We don't know how the mesh was fabricated. This may be a problem. I am assuming that each wire acts like a member with a known area and a known stiffness (EI).

I do not claim any expertise with FEA, but FE programs can analyze 3 dimensional objects, so I'm not sure why they would have difficulty analyzing this. It is like analyzing the strings of a tennis racket except that the strings are not fastened to the frame of the racket. Instead, they run through the frame and fasten to a square frame further out.

BA
 
dhengr,
First appreciate that you have spend all the time reading through all the previous posts. It is the fact that I do not have extensive experience/knowledge in structural, that is why I am seeking advise here. It is Ok that you not helping, and you may save your precious time to spend on something else.

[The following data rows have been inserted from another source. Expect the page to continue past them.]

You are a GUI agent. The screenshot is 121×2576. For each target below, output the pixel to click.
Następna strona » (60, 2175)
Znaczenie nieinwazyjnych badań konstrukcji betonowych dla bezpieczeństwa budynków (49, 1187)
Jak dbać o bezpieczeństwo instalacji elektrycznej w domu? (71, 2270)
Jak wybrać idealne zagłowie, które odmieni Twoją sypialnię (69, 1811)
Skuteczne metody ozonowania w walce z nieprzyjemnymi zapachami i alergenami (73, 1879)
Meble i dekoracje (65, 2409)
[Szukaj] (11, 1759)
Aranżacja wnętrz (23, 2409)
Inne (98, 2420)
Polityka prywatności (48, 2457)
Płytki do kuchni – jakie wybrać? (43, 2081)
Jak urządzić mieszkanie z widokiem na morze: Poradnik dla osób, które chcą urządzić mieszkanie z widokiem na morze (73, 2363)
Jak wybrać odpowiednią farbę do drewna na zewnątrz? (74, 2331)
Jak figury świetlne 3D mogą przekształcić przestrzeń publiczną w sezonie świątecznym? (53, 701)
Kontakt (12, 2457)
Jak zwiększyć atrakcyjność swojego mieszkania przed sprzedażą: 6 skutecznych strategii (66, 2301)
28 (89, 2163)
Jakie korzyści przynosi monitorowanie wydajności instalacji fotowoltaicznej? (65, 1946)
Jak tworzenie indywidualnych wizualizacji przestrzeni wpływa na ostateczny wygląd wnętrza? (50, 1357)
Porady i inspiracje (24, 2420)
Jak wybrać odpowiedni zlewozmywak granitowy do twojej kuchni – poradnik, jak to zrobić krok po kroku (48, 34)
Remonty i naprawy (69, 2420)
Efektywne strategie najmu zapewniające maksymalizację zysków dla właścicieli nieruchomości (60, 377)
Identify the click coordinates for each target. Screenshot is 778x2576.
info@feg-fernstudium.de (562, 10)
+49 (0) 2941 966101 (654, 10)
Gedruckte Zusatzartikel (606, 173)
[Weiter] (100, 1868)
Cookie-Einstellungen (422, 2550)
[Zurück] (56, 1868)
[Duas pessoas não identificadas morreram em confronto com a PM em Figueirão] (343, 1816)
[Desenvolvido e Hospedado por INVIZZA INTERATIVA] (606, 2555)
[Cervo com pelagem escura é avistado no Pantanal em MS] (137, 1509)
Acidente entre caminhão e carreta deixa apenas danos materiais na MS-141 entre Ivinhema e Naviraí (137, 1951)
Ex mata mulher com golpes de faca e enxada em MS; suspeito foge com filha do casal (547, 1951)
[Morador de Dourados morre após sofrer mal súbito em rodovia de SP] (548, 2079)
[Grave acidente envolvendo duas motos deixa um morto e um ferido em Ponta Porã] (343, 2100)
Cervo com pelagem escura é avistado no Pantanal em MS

I appreciate all your kind helpful posts, especially BA, and I do due to my limited knowledge, having trouble understand some posts. I don't see anything inappropriate here by asking further questions for things that I don't clearly understand, if there are people willing to help.

Paddingtongreen,
Good point, the wire would have already been yielded during woven process. To just have a conservative result, could we assume there are 14 wire in the same direction? rather than 7 by 7 wire at 90 degrees? and ignore the effect of its joints?
 
If I were analysing it I would treat it as a rubber membrane, incapable of resisting moments. This is very similar to a catenary. I would use smeared properties over the whole disc.



Cheers

Greg Locock


New here? Try reading these, they might help FAQ731-376
 
Interesting, Greg...I suppose that would yield a simpler solution but I wonder about the legitimacy of neglecting bending in the wires. If we scale the whole thing up by a factor of 1000, we would be dealing with an opening of 3m (about 10') diameter and 160mm (6.3") diameter solid bars spaced at 420mm (16") centers. The span to depth ratio is 18.75 and I don't think bending can be ignored if you expect to obtain a legitimate result.

BA
 
I agree that it is likely to overestimate the deflected shape, but must admit I haven't actually been following along all that closely and have forgotten what the OP actually wants solved. I was thinking of the plastically deformed shape of gauzes I have seen.

Cheers

Greg Locock


New here? Try reading these, they might help FAQ731-376
 
He wants to know the failure capacity of the orthogonal steel mesh.

Typical Wire Spanning 3mm

Diameter D = 0.16mm
Area A = 0.020mm2
Yield strength Fy = 170MPa
Yield tension Ty = 3.4N
Unit Load w = 0.21N/mm
Factored Unit Load wf = 0.42 (using S.F. of 2)
Factored Moment Simple Span Mf = 0.42*32/8 = 0.472 N-mm
Sag required = 0.472/3.4 = 0.139mm

Neglecting bending moments and considering only cable action, the longest wire can resist its tributary factored load wf if it can strain enough to sag 0.139mm at midspan. The remainder of the wires will be less critical.

Ultimate failure will occur when the wire reaches its ultimate stress which will occur when it reaches its ultimate strain (a property of the wire). Sag and failure load will vary accordingly.

Assumptions made above

1. For a cable T = wL2/8s where s = sag
2. Cables are anchored adequately at the ends to develop not less than yield strength and preferably ultimate strength.